Can you give me some more info on those Dutch teachers? I myself am Dutch and I'm trying to introduce LLPSI to traditional Grammar-Translation (GT) teachers here.
Yes, I know of him, he's a pretty well-known figure in the Dutch Classical scene (:
From a pronunciation standpoint, there's much in favour of adding macrons.
However, I don't think the Duolingo course is helped that much by adding macrons with regards to the grammar issues you mentioned. When you encounter the word habes, and see it's translated as "you have", you know it must be a present tense of a E-stem verb. Macrons are useful when you look up a verb you aren't familiar with in a dictionary so you'll know how to conjugate it, but the entire point - and fun - of Duolingo is that you do not have to constantly consult a dictionary or grammar overview in order to learn a language.
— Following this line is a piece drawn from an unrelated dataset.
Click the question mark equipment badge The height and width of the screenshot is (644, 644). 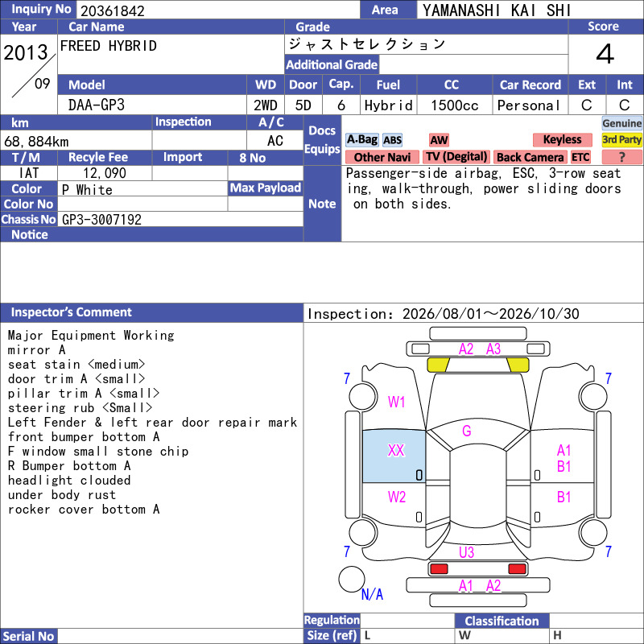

While someone who already knows the grammar rules, which Duolingo never does the best job of teaching, will immediately know where the long vowels are and what the meaning is, I would argue that it's not just helpful for beginners, it's necessary. Especially because the team doesn't seem to address the existence of long vowels at all. The audio is 50/50 on whether they pronounce the long vowel or not, in at least the first two sets of notes there is nothing about long vowels, and the point of this post - they aren't marked in writing. A new learner has no idea that a long vowel even exists if they simply follow the lessons. That will build bad habits from the start.
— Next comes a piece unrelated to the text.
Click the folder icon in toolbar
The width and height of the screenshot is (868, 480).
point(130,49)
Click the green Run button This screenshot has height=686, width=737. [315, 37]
Exactly. I've asked someone on the team if the audio would at least address the long vowels but he probably didn't understand my question at all because he has no idea of the long vowels or he dodged the question several times.
He also said that they would be using "classical pronunciation", which is of course ridiculous when you don't distinguish long vowels from short vowels – and really unprofessional.
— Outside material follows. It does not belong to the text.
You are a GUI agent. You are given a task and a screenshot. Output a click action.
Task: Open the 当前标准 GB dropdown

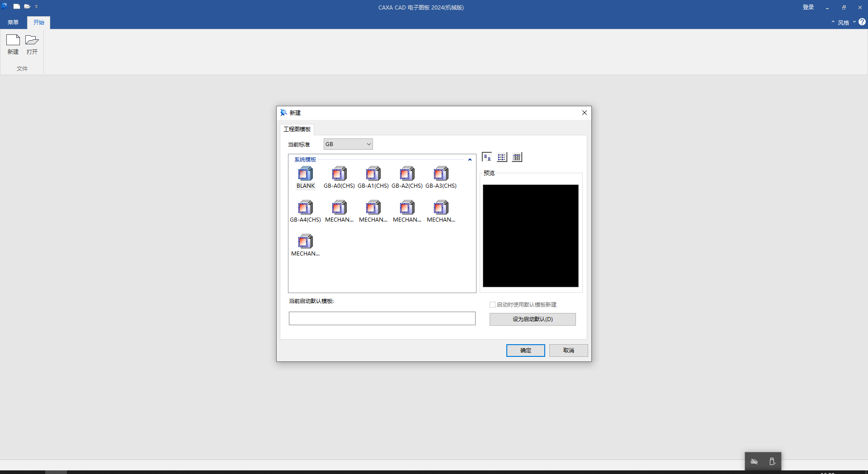pos(348,144)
To be fair I haven't heard any recordings when I tested the course and decided it was a wasted opportunity.
[Reading this after some time, I have to say myself that this was a really rude comment. My criticism remains but I should have given it in a constructive way.]
I can only go on my recent experience. I've had to spend some time learning where macrons are in order to decline verbs correctly without consulting dictionaries or grammar books. I had learnt "habeo" and "habere", and "doceo", "docere", without thinking much about grammar. Then I tried to learn the future tense and apply the different endings - and I was stuck. Once I learnt which have long vowels, then it made more sense.
On the ablative, imagine you encounter verba memoria teneo: I hold memory words? I hold words memories? But with verba memoriā teneō: it is clearer, it has to be ablative, so I hold words in memory.
I agree the pronunciation is the bigger thing but I have found it problematic to ignore vowel length especially with declining certain tenses. This is just my personal experience, but given the course I used was Duo-style, and in other ways a fantastic course from which I learnt masses, it does seem relevant here.
Macrons are useful when you look up a verb you aren't familiar with in a dictionary so you'll know how to conjugate it, but the entire point - and fun - of Duolingo is that you do not have to constantly consult a dictionary or grammar overview in order to learn a language.
If #1: it's not fun to have to constantly consult a dictionary for macrons instead of having them on duolingo and immediately knowing how to conjugate something, and #2: duolingo is about fun, therefore: duolingo needs macrons... why did you put the contrastive "but" in-between? How can you possibly conclude from these two premises that duolingo doesn't need macrons?
Please, tell us what is the main topics about macrons, to be able to upvote and give lingots, to show our support, and our opinion. Because several topics divided the number of upvotes.